Rolling deployments are a strategy to deploy a new version of an application without causing downtime. They work by creating a single instance of the new version of an application, then shutting off one instance of the old version until all instances have been upgraded.
For a concrete example, let's re-visit our good friend from the rest of the Academy Devops series - the MERN app:
Let's say your app has enough traffic that users will notice (and mind) if it goes down for a little while. How would you push a new version of the your application without causing downtime?
A common way is with a rolling deployment. The high level algorithm for rolling deployments looks like this:
- Create an instance of the new version of the backend.
- Wait until new copy is up ("healthy")
- Delete an instance of the old version of the backend.
- If any instances of the old version still exist, go back to step 1.
In our MERN example, we'd initially see 3 instances of the initial version, and 1 instance of the new version, and we'd repeat the process until we had 3 instances of the new version and 1 instance of the initial version:
Benefits of rolling deployments
Well supported: Rolling deployments are relatively straightforward to implement in most cases. They are natively supported in several orchestrators including kubernetes and Amazon's Elastic Beanstalk.
No huge bursts: One key benefit of rolling deployments is that they reduce the number of services running - a naïve blue/green deployment might start 6 API servers at once, double the regular production load. It's not an uncommon occurrence for databases to hit concurrent connection limits if the number of services doubles in a short period of time.
Easily reverted: Another benefit of rolling deployments is that it's easy to roll them back if something goes wrong. If, in the course of the upgrade, you notice problems - it's usually possible to "reverse" the rolling deployment to start removing the new version of the app and re-starting the old version.

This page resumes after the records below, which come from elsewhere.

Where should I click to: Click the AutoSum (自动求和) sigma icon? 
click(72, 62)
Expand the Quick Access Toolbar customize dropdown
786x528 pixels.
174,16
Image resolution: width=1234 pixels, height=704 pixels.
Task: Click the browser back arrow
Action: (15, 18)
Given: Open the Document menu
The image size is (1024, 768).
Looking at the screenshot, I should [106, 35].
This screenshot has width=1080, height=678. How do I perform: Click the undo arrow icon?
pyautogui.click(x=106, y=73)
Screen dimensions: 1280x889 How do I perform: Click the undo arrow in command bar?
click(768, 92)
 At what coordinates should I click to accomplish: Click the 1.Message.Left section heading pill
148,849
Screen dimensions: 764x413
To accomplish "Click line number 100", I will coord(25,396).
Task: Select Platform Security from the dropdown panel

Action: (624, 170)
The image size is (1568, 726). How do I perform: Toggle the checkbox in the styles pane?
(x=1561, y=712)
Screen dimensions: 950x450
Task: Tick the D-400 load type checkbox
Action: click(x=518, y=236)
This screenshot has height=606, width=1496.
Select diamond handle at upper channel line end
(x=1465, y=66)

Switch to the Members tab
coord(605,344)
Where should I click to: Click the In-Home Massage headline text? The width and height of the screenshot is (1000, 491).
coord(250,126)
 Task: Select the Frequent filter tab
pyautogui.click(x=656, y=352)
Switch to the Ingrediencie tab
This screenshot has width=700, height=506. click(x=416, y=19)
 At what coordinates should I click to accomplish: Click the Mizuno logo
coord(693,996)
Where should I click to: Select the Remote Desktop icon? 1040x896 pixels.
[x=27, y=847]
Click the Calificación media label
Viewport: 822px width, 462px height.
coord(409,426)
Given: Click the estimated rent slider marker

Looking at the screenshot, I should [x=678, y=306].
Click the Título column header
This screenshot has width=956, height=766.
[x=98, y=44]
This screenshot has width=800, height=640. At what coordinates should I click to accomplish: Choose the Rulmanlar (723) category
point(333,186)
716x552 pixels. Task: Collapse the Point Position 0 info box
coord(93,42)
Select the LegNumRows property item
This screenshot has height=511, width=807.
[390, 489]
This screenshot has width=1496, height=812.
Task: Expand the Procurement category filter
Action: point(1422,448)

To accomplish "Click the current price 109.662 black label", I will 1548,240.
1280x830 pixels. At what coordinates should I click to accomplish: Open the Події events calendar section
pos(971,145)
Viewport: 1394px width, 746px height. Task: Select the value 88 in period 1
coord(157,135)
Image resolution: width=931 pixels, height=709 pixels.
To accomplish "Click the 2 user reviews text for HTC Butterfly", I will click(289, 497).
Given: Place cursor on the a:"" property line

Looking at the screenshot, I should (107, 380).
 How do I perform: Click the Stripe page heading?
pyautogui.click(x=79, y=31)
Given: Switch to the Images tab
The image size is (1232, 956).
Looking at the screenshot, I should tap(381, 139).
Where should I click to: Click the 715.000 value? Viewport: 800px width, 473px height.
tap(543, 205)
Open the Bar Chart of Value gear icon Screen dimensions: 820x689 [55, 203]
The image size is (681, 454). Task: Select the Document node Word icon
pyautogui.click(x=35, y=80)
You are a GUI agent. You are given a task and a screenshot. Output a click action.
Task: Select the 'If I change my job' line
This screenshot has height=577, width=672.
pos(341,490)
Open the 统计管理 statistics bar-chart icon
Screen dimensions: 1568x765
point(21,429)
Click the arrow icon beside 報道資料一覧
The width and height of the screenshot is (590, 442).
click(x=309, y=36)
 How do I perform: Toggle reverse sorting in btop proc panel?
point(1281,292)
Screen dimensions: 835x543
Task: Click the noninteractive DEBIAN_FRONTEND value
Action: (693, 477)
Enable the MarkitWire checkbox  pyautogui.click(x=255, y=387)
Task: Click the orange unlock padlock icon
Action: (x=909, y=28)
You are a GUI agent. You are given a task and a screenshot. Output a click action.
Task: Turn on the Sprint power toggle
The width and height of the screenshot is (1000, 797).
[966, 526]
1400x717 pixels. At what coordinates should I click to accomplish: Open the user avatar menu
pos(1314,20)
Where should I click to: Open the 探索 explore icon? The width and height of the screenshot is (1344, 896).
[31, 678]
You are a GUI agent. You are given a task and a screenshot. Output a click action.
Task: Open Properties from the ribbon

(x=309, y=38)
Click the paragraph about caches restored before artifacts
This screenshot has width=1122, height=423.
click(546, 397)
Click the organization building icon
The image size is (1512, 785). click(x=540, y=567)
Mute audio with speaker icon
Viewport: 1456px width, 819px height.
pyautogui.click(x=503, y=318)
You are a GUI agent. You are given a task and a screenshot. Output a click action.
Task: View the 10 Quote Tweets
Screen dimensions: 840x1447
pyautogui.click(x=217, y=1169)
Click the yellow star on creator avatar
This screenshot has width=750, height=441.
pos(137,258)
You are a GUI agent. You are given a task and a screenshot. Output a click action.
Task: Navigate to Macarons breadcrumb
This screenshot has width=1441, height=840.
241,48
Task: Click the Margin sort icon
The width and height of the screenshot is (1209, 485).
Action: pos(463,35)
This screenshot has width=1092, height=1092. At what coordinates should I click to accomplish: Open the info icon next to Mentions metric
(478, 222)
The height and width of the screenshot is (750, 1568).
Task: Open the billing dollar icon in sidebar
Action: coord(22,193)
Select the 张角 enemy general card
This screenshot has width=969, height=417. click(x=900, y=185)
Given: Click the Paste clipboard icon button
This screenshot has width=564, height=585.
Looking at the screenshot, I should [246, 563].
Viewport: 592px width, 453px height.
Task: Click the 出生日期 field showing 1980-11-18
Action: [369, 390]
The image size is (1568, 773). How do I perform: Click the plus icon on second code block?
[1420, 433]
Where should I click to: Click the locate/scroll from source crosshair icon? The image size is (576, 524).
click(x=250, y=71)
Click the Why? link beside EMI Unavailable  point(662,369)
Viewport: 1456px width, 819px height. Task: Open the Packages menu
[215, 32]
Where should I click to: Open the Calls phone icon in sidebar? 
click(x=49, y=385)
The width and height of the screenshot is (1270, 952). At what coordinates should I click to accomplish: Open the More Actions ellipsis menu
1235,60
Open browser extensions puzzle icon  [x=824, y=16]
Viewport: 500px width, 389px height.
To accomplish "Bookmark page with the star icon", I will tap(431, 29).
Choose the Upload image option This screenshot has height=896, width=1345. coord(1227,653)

Downsides of rolling deployments
Speed: It can be slow to run the algorithm specified above - some deployments might have thousands of copies of a service running, so a rolling deployment might take over an hour if done one at a time. This can be mitigated by increasing the number of services being turned on / shut off at a time (sometimes called "burst limit")
API compatibility: This is the biggest drawback of rolling deployments. Say you've added the endpoint /api/hello to v2 of your backend, and consume /api/hello in v2 of your frontend. It's possible that a user would have their request sent to v2 of your frontend, but v1 of your backend (because there are still copies of the latter running during the deployment.) This can be mitigated with more complicated routing techniques, but it's generally better to make APIs be backwards compatible whenever possible.
Closing thoughts
Rolling deployments are relatively simple to understand, and generally well supported by orchestrators. If your users mind when you have downtime, it's an excellent first step to start deploying using a rolling update strategy.
The key programming consideration is to ensure that services can consume both the old version and the new version of other services' APIs. If this contract is violated, your users might still see errors during the deployment.